▸ Instructions to follow
Could you return, exactly as written, only the lines from the one holding "You are a computer-use agent. Viewport: 1272px" through the final line of the records below?
Task material: Begin
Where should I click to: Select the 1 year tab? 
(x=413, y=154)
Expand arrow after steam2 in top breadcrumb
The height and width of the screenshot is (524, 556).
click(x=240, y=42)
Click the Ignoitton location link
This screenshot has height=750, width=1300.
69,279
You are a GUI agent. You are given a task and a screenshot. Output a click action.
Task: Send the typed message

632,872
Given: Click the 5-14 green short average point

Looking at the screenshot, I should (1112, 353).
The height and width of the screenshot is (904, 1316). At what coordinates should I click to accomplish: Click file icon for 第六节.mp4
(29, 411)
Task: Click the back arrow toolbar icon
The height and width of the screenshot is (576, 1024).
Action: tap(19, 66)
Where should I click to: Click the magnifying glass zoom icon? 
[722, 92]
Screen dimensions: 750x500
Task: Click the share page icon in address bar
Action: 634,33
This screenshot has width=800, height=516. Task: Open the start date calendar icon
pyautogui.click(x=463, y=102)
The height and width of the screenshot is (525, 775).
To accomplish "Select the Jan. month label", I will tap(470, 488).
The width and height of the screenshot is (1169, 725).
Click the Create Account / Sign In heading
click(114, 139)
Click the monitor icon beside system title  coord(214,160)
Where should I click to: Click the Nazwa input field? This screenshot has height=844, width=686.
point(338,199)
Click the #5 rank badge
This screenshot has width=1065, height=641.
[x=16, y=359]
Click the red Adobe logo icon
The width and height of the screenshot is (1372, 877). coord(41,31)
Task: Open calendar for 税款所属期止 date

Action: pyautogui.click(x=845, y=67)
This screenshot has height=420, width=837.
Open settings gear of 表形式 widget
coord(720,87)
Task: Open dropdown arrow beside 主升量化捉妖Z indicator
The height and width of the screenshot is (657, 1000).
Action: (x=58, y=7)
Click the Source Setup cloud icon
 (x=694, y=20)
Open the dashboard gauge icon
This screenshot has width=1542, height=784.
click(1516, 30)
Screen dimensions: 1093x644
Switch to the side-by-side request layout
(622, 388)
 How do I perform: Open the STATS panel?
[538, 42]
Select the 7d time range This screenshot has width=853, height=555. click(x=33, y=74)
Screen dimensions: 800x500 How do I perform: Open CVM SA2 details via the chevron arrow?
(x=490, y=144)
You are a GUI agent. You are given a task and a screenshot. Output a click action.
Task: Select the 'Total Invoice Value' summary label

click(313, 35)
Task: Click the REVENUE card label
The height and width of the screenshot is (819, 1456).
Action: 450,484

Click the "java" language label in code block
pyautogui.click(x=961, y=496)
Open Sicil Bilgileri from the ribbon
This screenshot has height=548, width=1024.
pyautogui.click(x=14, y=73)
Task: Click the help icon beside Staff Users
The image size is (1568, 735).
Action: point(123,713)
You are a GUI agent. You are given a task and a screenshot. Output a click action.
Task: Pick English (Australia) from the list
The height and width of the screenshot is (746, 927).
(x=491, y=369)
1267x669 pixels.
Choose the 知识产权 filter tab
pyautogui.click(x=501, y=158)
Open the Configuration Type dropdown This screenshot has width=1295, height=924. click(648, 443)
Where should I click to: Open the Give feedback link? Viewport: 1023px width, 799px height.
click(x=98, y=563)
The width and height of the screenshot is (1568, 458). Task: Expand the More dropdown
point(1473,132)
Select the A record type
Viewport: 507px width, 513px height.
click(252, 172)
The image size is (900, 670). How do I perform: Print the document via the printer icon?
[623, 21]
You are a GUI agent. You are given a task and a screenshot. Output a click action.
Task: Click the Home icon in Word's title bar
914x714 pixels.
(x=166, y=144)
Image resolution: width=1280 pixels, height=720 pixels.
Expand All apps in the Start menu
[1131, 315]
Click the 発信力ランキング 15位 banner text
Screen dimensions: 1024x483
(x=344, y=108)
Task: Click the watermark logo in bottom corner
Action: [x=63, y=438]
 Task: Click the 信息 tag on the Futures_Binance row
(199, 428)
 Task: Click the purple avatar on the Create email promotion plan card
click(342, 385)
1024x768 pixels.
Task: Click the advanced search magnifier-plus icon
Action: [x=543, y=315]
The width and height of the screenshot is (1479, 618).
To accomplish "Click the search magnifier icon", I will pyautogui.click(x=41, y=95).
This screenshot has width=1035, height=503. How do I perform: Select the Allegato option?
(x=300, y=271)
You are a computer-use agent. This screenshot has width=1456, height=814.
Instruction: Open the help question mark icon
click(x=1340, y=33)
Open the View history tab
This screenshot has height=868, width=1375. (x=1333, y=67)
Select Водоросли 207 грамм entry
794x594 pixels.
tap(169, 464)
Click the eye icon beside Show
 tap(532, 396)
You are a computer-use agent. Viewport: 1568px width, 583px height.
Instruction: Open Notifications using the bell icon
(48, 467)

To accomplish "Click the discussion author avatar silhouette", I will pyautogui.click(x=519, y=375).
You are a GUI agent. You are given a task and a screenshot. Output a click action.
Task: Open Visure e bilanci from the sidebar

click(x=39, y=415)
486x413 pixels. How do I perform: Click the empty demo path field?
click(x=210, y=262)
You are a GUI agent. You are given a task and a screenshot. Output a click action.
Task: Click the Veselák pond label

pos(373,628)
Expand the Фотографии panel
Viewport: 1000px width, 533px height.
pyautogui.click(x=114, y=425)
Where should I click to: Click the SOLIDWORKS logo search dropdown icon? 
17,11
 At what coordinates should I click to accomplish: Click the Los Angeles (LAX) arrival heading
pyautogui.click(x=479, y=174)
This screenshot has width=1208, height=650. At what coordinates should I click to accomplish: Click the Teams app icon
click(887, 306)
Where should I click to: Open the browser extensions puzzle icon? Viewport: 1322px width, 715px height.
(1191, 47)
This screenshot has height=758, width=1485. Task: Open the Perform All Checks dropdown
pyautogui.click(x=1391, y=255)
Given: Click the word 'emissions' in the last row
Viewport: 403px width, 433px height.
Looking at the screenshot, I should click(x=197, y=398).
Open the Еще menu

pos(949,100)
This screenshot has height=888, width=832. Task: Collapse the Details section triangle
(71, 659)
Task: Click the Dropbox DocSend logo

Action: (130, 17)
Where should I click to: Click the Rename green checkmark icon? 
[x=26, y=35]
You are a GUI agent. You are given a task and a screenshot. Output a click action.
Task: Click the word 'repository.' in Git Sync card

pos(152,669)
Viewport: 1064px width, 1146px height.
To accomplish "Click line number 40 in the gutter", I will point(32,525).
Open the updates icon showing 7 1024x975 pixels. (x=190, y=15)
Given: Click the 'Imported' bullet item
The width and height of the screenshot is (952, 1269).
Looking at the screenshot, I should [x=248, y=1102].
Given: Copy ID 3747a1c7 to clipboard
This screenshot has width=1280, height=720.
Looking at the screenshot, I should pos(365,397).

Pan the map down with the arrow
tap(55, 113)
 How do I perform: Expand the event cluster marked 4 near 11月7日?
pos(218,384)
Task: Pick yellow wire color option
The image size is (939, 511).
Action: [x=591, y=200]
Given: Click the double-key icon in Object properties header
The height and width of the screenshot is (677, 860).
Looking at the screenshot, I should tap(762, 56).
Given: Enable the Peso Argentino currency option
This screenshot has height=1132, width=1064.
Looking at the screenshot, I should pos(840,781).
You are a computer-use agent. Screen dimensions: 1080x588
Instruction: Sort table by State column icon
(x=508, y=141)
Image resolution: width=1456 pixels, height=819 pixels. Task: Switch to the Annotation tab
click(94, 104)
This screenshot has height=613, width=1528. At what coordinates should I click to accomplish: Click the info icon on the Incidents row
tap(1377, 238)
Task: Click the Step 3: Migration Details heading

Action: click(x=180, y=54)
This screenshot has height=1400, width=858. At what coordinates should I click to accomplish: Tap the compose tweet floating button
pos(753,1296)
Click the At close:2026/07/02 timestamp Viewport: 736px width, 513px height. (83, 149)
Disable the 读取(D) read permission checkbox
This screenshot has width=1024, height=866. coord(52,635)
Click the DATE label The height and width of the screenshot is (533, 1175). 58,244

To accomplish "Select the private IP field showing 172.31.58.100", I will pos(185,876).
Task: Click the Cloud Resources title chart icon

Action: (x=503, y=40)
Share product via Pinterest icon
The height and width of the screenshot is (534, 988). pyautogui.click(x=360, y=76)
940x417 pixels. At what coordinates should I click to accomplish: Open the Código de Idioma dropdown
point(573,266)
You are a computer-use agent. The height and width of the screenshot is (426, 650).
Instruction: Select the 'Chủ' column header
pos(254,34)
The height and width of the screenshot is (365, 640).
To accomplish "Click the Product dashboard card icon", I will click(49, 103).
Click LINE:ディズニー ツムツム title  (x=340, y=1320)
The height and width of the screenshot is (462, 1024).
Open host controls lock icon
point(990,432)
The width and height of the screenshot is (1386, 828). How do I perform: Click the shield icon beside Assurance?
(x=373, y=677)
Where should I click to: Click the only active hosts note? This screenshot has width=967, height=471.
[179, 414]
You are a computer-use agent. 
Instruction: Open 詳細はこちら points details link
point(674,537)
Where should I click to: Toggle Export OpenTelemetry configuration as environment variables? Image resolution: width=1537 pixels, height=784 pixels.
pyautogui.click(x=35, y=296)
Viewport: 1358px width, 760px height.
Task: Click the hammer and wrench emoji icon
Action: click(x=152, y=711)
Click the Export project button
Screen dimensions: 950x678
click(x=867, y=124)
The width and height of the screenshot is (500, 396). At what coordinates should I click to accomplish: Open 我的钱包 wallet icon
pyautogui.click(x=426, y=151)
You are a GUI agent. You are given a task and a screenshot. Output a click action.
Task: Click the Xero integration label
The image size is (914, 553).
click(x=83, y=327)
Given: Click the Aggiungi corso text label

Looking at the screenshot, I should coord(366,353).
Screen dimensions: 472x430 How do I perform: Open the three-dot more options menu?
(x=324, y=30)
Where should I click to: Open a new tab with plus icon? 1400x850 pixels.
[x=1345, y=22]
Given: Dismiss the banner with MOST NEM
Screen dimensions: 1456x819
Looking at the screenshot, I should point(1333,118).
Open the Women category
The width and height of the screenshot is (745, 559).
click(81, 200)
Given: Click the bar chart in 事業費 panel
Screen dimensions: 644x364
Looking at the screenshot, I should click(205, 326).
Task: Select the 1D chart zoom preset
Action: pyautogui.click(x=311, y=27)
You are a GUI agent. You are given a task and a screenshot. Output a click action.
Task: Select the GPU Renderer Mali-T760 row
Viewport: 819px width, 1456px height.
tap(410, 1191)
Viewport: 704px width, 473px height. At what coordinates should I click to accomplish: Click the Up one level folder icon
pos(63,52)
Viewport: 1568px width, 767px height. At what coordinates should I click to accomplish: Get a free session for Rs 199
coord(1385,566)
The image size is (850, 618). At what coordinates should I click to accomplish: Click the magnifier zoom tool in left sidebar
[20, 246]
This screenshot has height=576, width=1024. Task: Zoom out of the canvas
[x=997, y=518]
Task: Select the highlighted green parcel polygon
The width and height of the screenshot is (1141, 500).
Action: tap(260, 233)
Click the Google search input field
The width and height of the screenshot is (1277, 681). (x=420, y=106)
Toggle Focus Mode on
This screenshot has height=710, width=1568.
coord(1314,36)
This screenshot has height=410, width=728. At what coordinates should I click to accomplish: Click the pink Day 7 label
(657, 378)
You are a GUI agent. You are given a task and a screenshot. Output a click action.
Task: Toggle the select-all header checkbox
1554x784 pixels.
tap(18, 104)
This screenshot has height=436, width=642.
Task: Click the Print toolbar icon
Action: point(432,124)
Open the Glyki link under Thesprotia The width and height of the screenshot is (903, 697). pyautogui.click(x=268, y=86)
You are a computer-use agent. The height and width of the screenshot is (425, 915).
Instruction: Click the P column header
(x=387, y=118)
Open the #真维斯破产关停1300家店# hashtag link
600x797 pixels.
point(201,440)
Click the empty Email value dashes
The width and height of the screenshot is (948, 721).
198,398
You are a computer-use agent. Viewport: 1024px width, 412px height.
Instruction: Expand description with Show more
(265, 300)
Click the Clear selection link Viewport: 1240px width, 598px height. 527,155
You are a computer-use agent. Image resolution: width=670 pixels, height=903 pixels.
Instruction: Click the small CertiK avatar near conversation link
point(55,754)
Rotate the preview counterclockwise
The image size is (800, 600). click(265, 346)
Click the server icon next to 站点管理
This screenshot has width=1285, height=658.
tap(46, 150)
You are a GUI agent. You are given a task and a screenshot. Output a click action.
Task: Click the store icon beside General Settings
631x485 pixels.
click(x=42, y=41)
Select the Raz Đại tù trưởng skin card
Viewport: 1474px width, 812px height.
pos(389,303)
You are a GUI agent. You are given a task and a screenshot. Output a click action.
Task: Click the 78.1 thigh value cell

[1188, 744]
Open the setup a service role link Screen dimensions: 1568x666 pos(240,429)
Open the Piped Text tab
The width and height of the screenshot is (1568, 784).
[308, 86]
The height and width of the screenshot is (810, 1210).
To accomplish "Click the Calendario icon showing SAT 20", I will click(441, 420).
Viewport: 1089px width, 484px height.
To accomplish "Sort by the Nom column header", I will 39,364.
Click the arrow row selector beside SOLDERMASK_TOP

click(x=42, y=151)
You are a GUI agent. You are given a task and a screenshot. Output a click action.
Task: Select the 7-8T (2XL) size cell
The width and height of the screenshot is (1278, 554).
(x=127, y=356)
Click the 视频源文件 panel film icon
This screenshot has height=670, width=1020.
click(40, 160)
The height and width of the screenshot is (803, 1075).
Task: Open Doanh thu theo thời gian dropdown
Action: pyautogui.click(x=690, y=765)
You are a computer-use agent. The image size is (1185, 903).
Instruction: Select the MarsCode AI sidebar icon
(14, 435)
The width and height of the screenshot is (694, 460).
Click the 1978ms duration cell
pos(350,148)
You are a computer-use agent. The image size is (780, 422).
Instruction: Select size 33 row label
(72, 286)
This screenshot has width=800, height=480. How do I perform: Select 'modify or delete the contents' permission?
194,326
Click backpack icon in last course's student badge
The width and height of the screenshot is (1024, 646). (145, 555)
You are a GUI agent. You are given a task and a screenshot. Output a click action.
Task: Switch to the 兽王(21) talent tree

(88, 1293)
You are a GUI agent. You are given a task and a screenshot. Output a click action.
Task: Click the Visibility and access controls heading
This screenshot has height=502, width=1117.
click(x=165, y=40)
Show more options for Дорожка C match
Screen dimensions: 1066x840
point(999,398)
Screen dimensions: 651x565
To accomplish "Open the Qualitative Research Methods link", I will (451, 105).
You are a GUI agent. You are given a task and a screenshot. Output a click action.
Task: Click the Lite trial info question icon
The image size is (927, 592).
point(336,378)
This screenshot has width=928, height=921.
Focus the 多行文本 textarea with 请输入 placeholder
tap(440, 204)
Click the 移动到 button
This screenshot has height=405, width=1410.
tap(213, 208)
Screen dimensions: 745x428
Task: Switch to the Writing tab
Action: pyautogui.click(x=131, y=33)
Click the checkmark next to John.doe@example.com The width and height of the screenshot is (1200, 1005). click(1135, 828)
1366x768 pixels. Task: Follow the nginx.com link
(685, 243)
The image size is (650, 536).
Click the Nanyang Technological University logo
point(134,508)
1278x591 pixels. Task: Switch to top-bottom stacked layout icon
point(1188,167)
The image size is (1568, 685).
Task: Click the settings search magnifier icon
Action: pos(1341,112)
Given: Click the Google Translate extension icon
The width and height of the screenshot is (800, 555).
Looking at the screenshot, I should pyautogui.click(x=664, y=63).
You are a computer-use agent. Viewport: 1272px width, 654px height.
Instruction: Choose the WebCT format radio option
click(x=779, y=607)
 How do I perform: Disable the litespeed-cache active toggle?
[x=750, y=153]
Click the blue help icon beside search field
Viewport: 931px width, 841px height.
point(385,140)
Task material: End
▸ Task solution
You are a computer-use agent. Viewport: 1272px width, 654px height.
Instruction: Choose the WebCT format radio option
click(x=779, y=607)
 How do I perform: Disable the litespeed-cache active toggle?
[x=750, y=153]
Click the blue help icon beside search field
Viewport: 931px width, 841px height.
point(385,140)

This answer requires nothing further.